──────── Materials provided ────────

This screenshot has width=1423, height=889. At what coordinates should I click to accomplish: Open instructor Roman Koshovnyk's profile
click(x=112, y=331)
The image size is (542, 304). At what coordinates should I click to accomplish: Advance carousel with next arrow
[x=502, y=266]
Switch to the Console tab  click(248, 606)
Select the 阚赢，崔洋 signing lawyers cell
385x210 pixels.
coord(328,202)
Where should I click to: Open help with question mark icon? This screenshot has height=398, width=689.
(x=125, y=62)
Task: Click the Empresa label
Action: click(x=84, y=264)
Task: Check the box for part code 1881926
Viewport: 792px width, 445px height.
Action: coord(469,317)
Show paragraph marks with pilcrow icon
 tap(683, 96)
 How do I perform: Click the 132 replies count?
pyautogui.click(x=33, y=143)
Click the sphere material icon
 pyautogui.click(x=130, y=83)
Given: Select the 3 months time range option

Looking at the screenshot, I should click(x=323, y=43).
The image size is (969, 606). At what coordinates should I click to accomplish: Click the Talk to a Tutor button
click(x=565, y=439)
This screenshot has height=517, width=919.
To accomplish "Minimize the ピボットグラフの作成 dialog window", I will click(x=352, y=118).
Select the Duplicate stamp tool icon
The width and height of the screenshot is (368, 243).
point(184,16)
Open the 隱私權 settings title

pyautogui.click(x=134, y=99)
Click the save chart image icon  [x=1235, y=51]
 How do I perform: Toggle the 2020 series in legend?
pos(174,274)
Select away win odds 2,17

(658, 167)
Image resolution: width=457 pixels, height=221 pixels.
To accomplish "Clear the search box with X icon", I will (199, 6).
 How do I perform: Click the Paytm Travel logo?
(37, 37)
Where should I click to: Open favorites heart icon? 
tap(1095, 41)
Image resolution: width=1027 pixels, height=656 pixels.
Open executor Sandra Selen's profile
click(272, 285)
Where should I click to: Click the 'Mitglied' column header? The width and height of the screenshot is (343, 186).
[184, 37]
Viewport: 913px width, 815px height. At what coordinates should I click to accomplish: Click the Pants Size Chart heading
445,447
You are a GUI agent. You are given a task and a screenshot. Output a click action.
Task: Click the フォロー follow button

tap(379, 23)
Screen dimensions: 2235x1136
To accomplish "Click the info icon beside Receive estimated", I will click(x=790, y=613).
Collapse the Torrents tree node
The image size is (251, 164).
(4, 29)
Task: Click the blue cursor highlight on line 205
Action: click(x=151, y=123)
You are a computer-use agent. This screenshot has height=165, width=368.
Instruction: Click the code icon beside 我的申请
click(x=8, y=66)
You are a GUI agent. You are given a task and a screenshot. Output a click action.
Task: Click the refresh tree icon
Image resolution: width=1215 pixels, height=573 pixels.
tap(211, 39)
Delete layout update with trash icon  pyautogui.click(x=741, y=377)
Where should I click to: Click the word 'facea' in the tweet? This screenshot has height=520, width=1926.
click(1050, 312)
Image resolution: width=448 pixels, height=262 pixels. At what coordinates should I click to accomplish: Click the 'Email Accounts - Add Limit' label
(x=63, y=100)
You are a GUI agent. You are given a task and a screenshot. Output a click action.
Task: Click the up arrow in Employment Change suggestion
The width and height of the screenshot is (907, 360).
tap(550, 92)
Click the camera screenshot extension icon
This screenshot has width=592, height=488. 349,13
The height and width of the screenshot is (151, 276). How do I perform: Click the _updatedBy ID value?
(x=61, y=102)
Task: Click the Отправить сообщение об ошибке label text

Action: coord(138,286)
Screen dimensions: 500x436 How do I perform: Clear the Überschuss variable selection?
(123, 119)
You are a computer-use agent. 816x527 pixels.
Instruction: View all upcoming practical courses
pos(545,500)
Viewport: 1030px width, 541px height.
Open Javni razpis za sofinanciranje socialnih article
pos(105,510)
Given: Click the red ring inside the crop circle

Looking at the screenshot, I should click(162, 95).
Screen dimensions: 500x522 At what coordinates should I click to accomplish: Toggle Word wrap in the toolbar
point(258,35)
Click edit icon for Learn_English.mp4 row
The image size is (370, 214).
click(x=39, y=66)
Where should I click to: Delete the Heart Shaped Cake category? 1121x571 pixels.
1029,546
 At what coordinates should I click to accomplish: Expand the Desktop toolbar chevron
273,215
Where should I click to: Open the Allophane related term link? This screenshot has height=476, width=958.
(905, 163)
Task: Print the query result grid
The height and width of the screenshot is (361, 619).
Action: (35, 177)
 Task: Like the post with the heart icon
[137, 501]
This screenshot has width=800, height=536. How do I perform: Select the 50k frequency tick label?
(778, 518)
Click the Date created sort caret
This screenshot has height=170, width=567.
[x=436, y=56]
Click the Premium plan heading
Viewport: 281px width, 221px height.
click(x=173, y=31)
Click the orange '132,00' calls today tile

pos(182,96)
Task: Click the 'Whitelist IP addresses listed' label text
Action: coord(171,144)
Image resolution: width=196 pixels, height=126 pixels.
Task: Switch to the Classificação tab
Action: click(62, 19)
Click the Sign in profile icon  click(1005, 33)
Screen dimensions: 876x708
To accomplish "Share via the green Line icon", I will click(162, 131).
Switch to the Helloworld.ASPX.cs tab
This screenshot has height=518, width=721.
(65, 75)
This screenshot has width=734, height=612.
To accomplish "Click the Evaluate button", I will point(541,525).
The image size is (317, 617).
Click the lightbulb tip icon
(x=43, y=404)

────────

#### Problem to work on
Line by line, reproduce the data exactly.

#### Answer to the exercise
This screenshot has width=1423, height=889. At what coordinates should I click to accomplish: Open instructor Roman Koshovnyk's profile
click(x=112, y=331)
The image size is (542, 304). At what coordinates should I click to accomplish: Advance carousel with next arrow
[x=502, y=266]
Switch to the Console tab  click(248, 606)
Select the 阚赢，崔洋 signing lawyers cell
385x210 pixels.
coord(328,202)
Where should I click to: Open help with question mark icon? This screenshot has height=398, width=689.
(x=125, y=62)
Task: Click the Empresa label
Action: click(x=84, y=264)
Task: Check the box for part code 1881926
Viewport: 792px width, 445px height.
Action: coord(469,317)
Show paragraph marks with pilcrow icon
 tap(683, 96)
 How do I perform: Click the 132 replies count?
pyautogui.click(x=33, y=143)
Click the sphere material icon
 pyautogui.click(x=130, y=83)
Given: Select the 3 months time range option

Looking at the screenshot, I should click(x=323, y=43).
The image size is (969, 606). At what coordinates should I click to accomplish: Click the Talk to a Tutor button
click(x=565, y=439)
This screenshot has height=517, width=919.
To accomplish "Minimize the ピボットグラフの作成 dialog window", I will click(x=352, y=118).
Select the Duplicate stamp tool icon
The width and height of the screenshot is (368, 243).
point(184,16)
Open the 隱私權 settings title

pyautogui.click(x=134, y=99)
Click the save chart image icon  [x=1235, y=51]
 How do I perform: Toggle the 2020 series in legend?
pos(174,274)
Select away win odds 2,17

(658, 167)
Image resolution: width=457 pixels, height=221 pixels.
To accomplish "Clear the search box with X icon", I will (199, 6).
 How do I perform: Click the Paytm Travel logo?
(37, 37)
Where should I click to: Open favorites heart icon? 
tap(1095, 41)
Image resolution: width=1027 pixels, height=656 pixels.
Open executor Sandra Selen's profile
click(272, 285)
Where should I click to: Click the 'Mitglied' column header? The width and height of the screenshot is (343, 186).
[184, 37]
Viewport: 913px width, 815px height. At what coordinates should I click to accomplish: Click the Pants Size Chart heading
445,447
You are a GUI agent. You are given a task and a screenshot. Output a click action.
Task: Click the フォロー follow button

tap(379, 23)
Screen dimensions: 2235x1136
To accomplish "Click the info icon beside Receive estimated", I will click(x=790, y=613).
Collapse the Torrents tree node
The image size is (251, 164).
(4, 29)
Task: Click the blue cursor highlight on line 205
Action: click(x=151, y=123)
You are a computer-use agent. This screenshot has height=165, width=368.
Instruction: Click the code icon beside 我的申请
click(x=8, y=66)
You are a GUI agent. You are given a task and a screenshot. Output a click action.
Task: Click the refresh tree icon
Image resolution: width=1215 pixels, height=573 pixels.
tap(211, 39)
Delete layout update with trash icon  pyautogui.click(x=741, y=377)
Where should I click to: Click the word 'facea' in the tweet? This screenshot has height=520, width=1926.
click(1050, 312)
Image resolution: width=448 pixels, height=262 pixels. At what coordinates should I click to accomplish: Click the 'Email Accounts - Add Limit' label
(x=63, y=100)
You are a GUI agent. You are given a task and a screenshot. Output a click action.
Task: Click the up arrow in Employment Change suggestion
The width and height of the screenshot is (907, 360).
tap(550, 92)
Click the camera screenshot extension icon
This screenshot has width=592, height=488. 349,13
The height and width of the screenshot is (151, 276). How do I perform: Click the _updatedBy ID value?
(x=61, y=102)
Task: Click the Отправить сообщение об ошибке label text

Action: coord(138,286)
Screen dimensions: 500x436 How do I perform: Clear the Überschuss variable selection?
(123, 119)
You are a computer-use agent. 816x527 pixels.
Instruction: View all upcoming practical courses
pos(545,500)
Viewport: 1030px width, 541px height.
Open Javni razpis za sofinanciranje socialnih article
pos(105,510)
Given: Click the red ring inside the crop circle

Looking at the screenshot, I should click(162, 95).
Screen dimensions: 500x522 At what coordinates should I click to accomplish: Toggle Word wrap in the toolbar
point(258,35)
Click edit icon for Learn_English.mp4 row
The image size is (370, 214).
click(x=39, y=66)
Where should I click to: Delete the Heart Shaped Cake category? 1121x571 pixels.
1029,546
 At what coordinates should I click to accomplish: Expand the Desktop toolbar chevron
273,215
Where should I click to: Open the Allophane related term link? This screenshot has height=476, width=958.
(905, 163)
Task: Print the query result grid
The height and width of the screenshot is (361, 619).
Action: (35, 177)
 Task: Like the post with the heart icon
[137, 501]
This screenshot has width=800, height=536. How do I perform: Select the 50k frequency tick label?
(778, 518)
Click the Date created sort caret
This screenshot has height=170, width=567.
[x=436, y=56]
Click the Premium plan heading
Viewport: 281px width, 221px height.
click(x=173, y=31)
Click the orange '132,00' calls today tile

pos(182,96)
Task: Click the 'Whitelist IP addresses listed' label text
Action: coord(171,144)
Image resolution: width=196 pixels, height=126 pixels.
Task: Switch to the Classificação tab
Action: click(62, 19)
Click the Sign in profile icon  click(1005, 33)
Screen dimensions: 876x708
To accomplish "Share via the green Line icon", I will click(162, 131).
Switch to the Helloworld.ASPX.cs tab
This screenshot has height=518, width=721.
(65, 75)
This screenshot has width=734, height=612.
To accomplish "Click the Evaluate button", I will point(541,525).
The image size is (317, 617).
Click the lightbulb tip icon
(x=43, y=404)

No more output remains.